What this task involves | Select from the data all lines with the word "agent".

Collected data
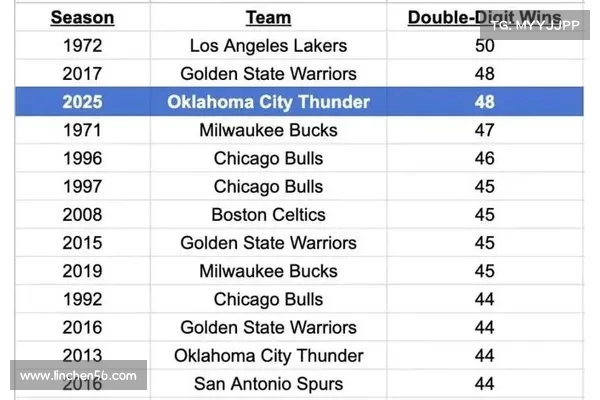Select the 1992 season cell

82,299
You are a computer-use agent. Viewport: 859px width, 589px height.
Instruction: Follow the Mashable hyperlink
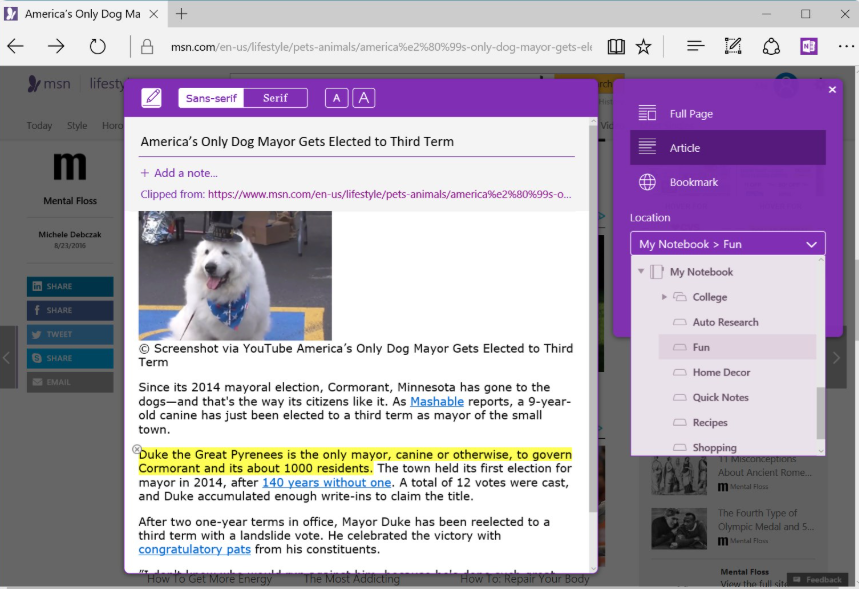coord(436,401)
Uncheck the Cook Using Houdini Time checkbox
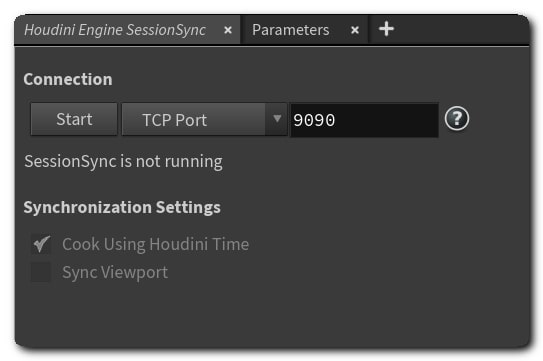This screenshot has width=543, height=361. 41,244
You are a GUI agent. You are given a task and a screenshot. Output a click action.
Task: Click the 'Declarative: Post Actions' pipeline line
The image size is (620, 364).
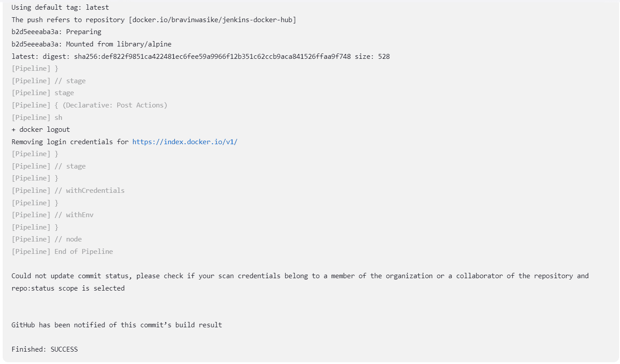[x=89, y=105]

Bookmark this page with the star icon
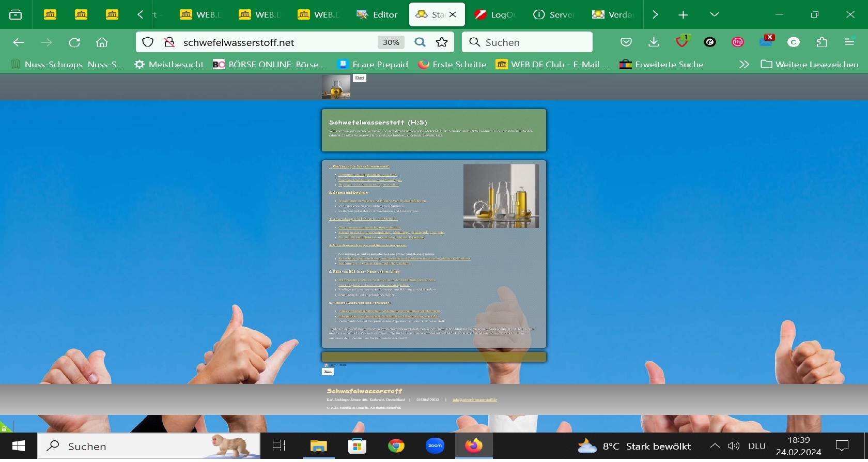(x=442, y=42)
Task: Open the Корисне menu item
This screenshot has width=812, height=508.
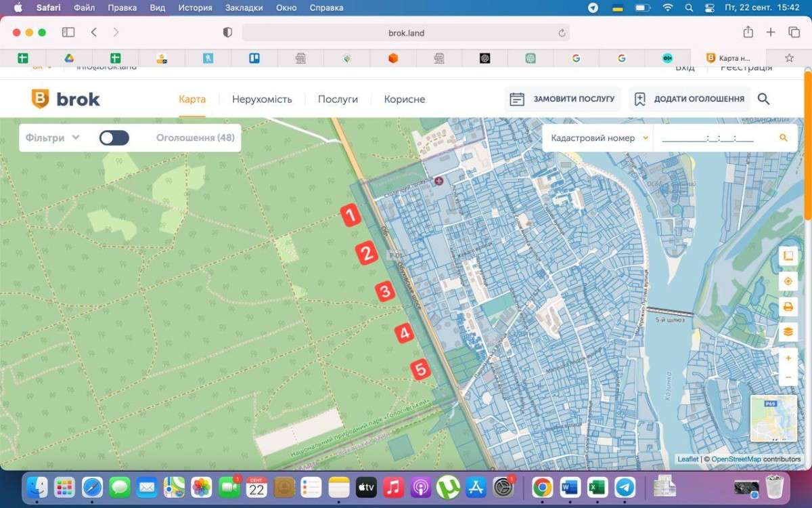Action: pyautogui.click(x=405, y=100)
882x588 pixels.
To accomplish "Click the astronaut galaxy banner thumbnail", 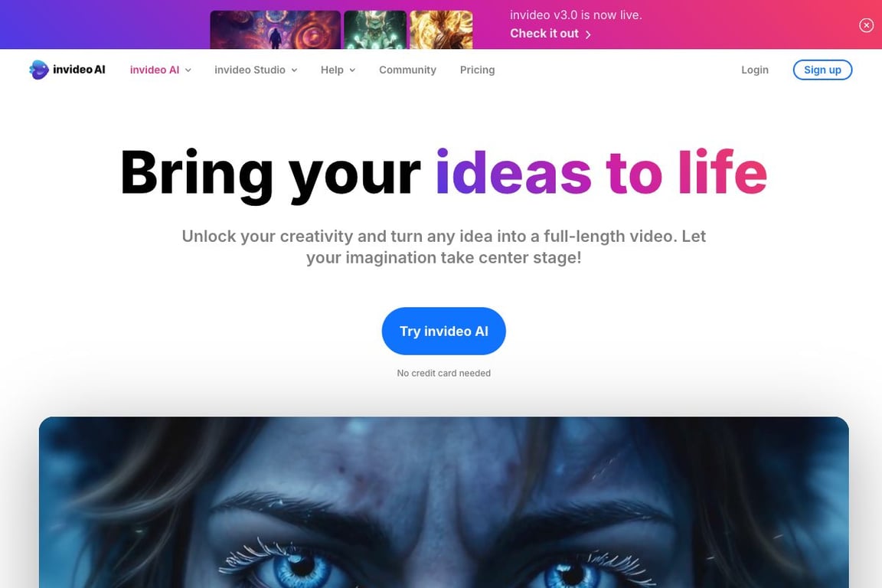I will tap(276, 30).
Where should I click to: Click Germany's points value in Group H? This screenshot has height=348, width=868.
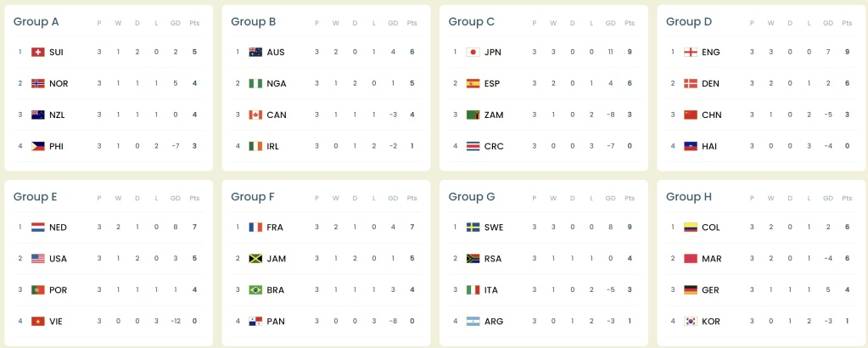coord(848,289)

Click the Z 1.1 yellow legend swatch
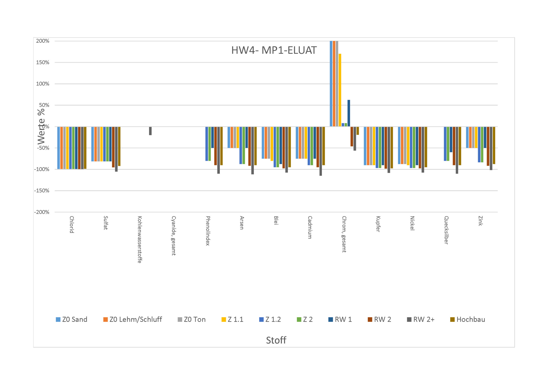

Written reply |
You are a computer-use agent. Viewport: 859px width, 589px height.
You are a GUI agent. You are given a task and a screenshot. Output a click action.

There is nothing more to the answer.